As I was visiting a friend of mine studying in Aix-en-Provence after my exams, Moritz and I decided to do a little trip around the south of France starting in Marseille. It is the second biggest city in France after Paris.
Due to its location in the Mediterranean Sea it remains an important commercial port.
Marseille has a rich history and many sites can still be seen today. During the past, first the Greek and later on the Romans settled here. We spent two days in the city, so in this city guide I will give you a brief overview of the sights we got to see in Marseille.
As we stayed in the Grand Hotel Beauvau for the first night, we were ideally located to explore the harbour of Marseille and its surroundings. These include the following sights:
As we arrived on Sunday, the area around the harbour was quite lively. There was a little street market nearby with people selling handmade crafts as well as a couple of dancing groups entertaining the tourists with their skills. Alongside the ‘promenade’ there are tons of restaurants and lots of people sat outside and enjoyed the sun there. We walked along there and first passed the City Hall. From there we continued along a little square with cafés and some narrow streets to reach the Cathedral of Marseille.
This Roman Catholic Cathedral is among the largest in France. It contains a old, small part from the 12th century as well as a much bigger part from the end of the 19th century.

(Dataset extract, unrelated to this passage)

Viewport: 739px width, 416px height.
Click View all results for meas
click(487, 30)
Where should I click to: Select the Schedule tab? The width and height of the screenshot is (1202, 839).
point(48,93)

Behind the Cathedral you will find two museums located in two interesting, modern buildings. They are located on a plateau above the water. The Musée des civilisations de l’Europe et de la Méditerranée is also connected to the Fort Saint-Jean via a bridge and offers lots of benches and seats for relaxing comfortably while observing boats entering and leaving the harbour.
The Fort Saint-Jean in Marseille is one of two forts in Marseille. This fortification was built by Louis the 14th protecting the entrance of the old port. From there you can also overlook the Fort Saint-Nicolas as well as the Palais du Pharo. Entrance to the fort is free, you just need to follow through a quick security check.
The basilica, located on the highest point of Marseille, is probably the most popular sight in Marseille. Due to its location it was once an important lookout as well as a landmark for shipping.
Inside you can still find little boats and maritime interior. The basilica can be reached by walking, by bus or one of the touristic ‘trams’.
This palace is located in the 4th arrondissement of Marseille and hosts the Musée des Beaux-Arts as well as the natural history museum. Behind, there is a large park which is used by the public to hang out or for festivals.
The palace was designed by Henry Esperandieu and was meant to celebrate the successful construction of the Canal de Marseille. As such it was designed to resemble a water castle.
Marseille was a really pleasant surprise. I loved the livelihood, the little streets and cafés and the historic sites a lot. In late May we were also lucky enough to still enjoy Marseille without the masses of tourists finding their way here during summer holidays. Marseille is definitely a city to come back to and explore even further.